Metabolic therapy for atrial fibrillation

Atrial Fibrillation (AF) is the most common arrhythmia in the United States (US) with an estimated prevalence of 5 million and is expected to increase to 12 million by 2030. AF poses a substantial public health burden in the US with an estimated annual cost of $6 billion. AF is associated with an increased risk of stroke, heart failure,

cardiovascular mortality, and significantly impairs quality of life in most patients. Restoration and maintenance of sinus rhythm with antiarrhythmic agents and catheter ablation remains the cornerstone treatment in symptomatic AF patients. The long-term recurrence of AF with anti-arrhythmic agents remains unacceptably high and moreover, their safety profile is suboptimal as they have a narrow therapeutic

window. While catheter ablation is more effective in restoring sinus rhythm, the recurrence rates following ablation still ranges from 30% to 50% in persistent AF, often leading to a second procedure. AF is a progressive disease with many patients progressing from paroxysmal AF to persistent AF and eventually longstanding persistent AF leading to permanent AF. Whilst this observation was initially considered

to be part of the arrhythmic process, recent data suggest that the likelihood of progression to more persistent forms of AF, are determined by uncontrolled cardiometabolic risk factors including obesity, diabetes mellitus (DM), metabolic syndrome, alcohol abuse and hypertension.
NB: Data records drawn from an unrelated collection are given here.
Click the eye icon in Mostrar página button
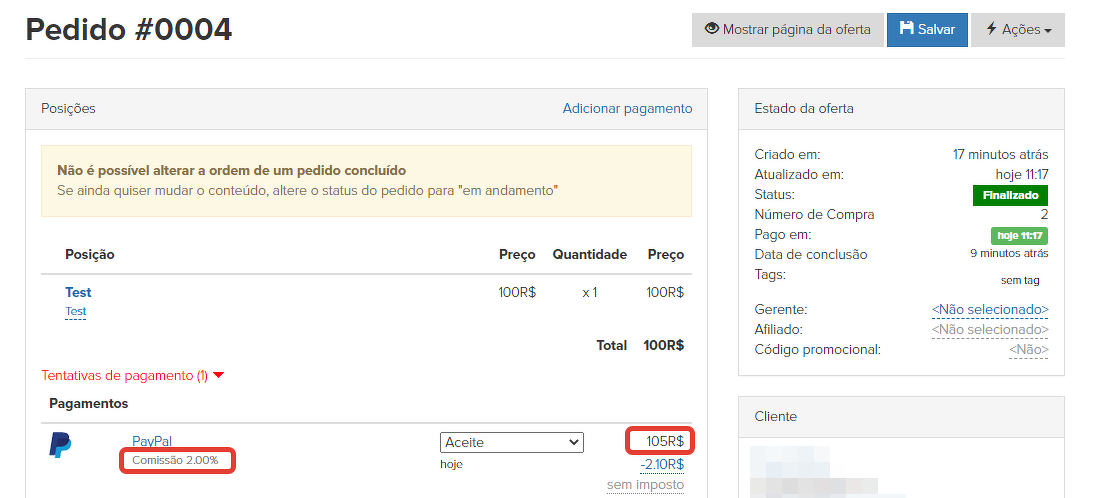 point(712,29)
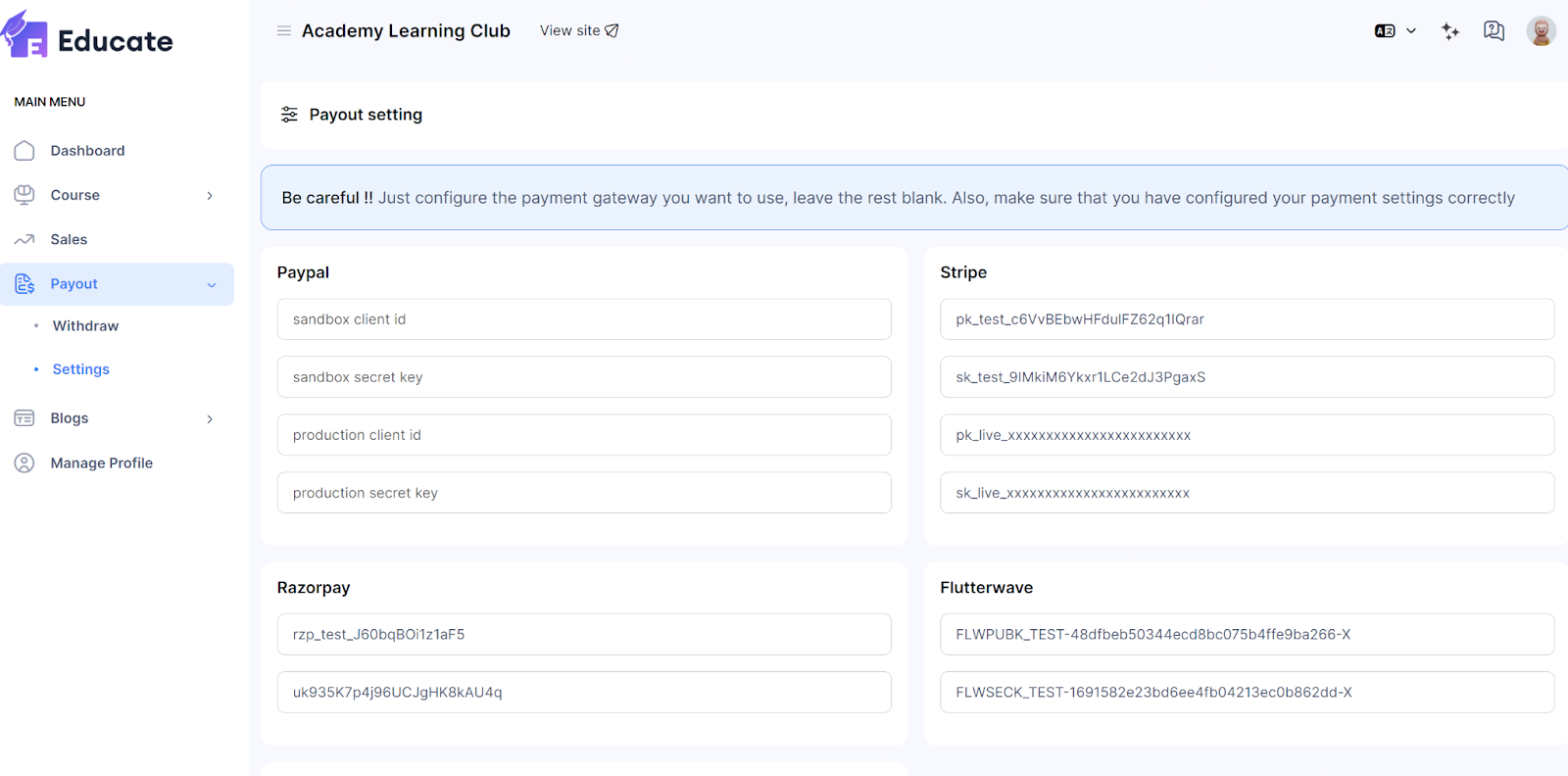The width and height of the screenshot is (1568, 776).
Task: Click the Educate logo icon
Action: [25, 35]
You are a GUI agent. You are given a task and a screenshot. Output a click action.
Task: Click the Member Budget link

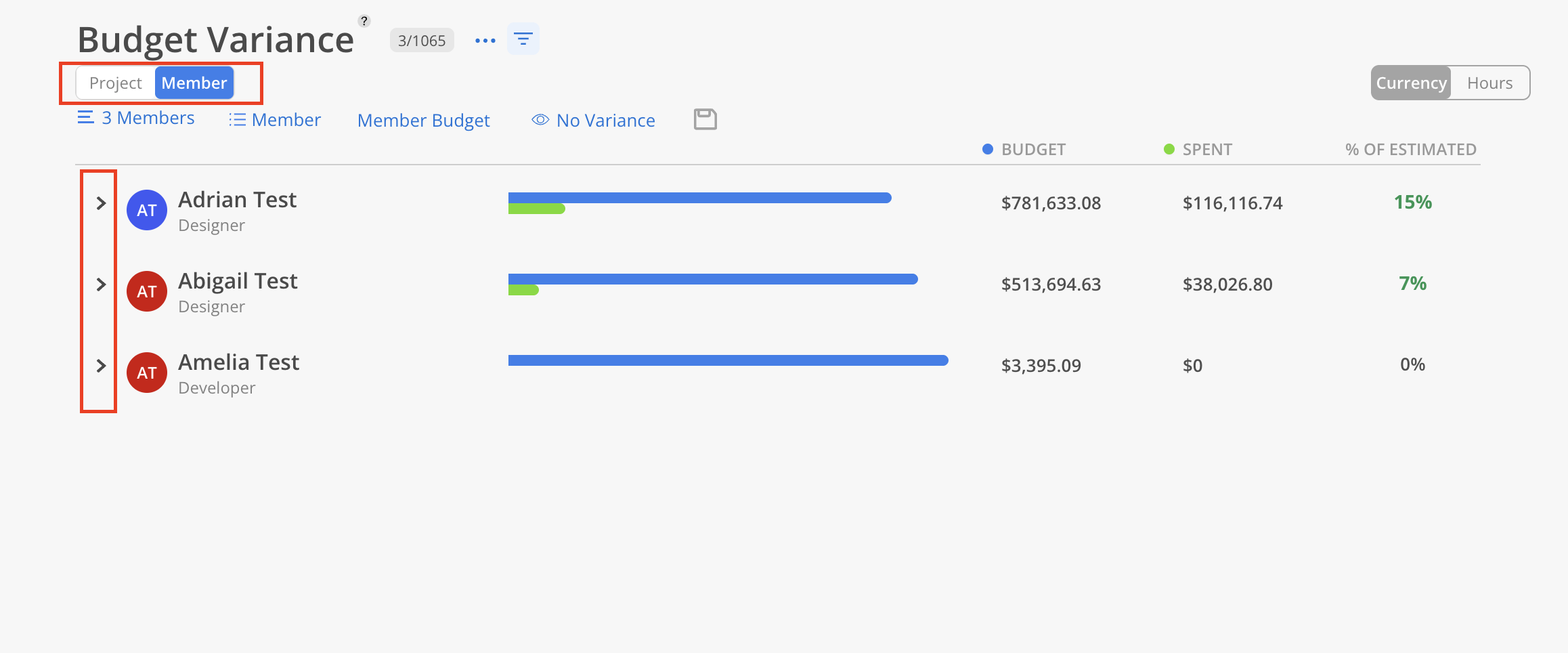pyautogui.click(x=423, y=120)
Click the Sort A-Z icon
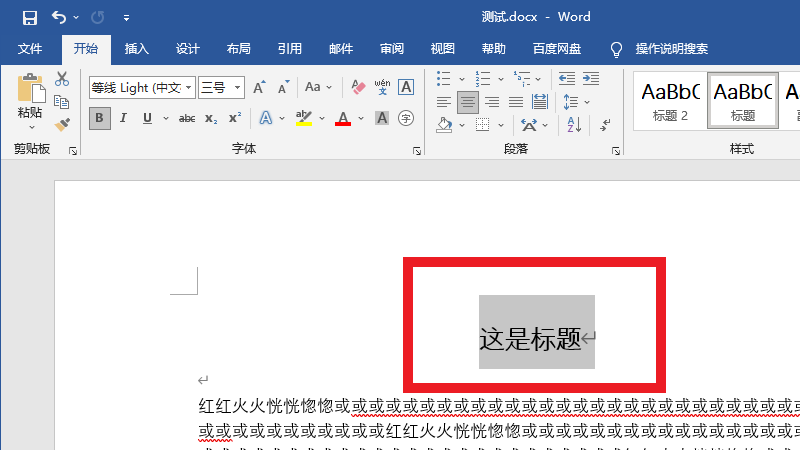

Recently, several studies have reported positive

impact of cardiometabolic risk factor modification with incident AF (primary prevention), but fewer studies have examined the relationship with the burden of AF in patients with pre-existing AF (secondary prevention). These findings suggest that a new paradigm for AF management (primary and secondary prevention) should

include a new pillar targeting lifestyle and cardiometabolic risk factors. There have been significant recent advances in the development of cardiometabolic drugs, which are FDA-approved to treat metabolic conditions such as obesity and DM. There is a critical need to investigate the clinical effectiveness of management of

cardiometabolic risk factors with new cardiometabolic drugs including Glucagon-Like Peptide 1 Receptor Agonists (GLP1-RA) and Sodium-glucose Cotransporter-2 Inhibitors (SGLT2i) in secondary prevention of AF. Accordingly, we aim to we perform comparative effectiveness research investigating the role of new

cardiometabolic agents including GLP-1RA, SGLT2i and repurposing potential of metformin alongside bariatric surgery in reduction of AF burden. We will be using the Veteran Affairs nationwide electronic healthcare records (VA-EHR) which provides a unique opportunity to perform CER of AF at the population level due to the availability

of long term follow data (> 600,000 AF patients with ~7-years of follow up) with minimal missingness in follow up. The results from this R21 are likely to yield substantive new insights into the role of cardiometabolic agents and bariatric surgery in the reducing the burden AF and provide hypothesis generating findings which may

eventually lead to the design of new pragmatic clinical trials in secondary prevention of AF.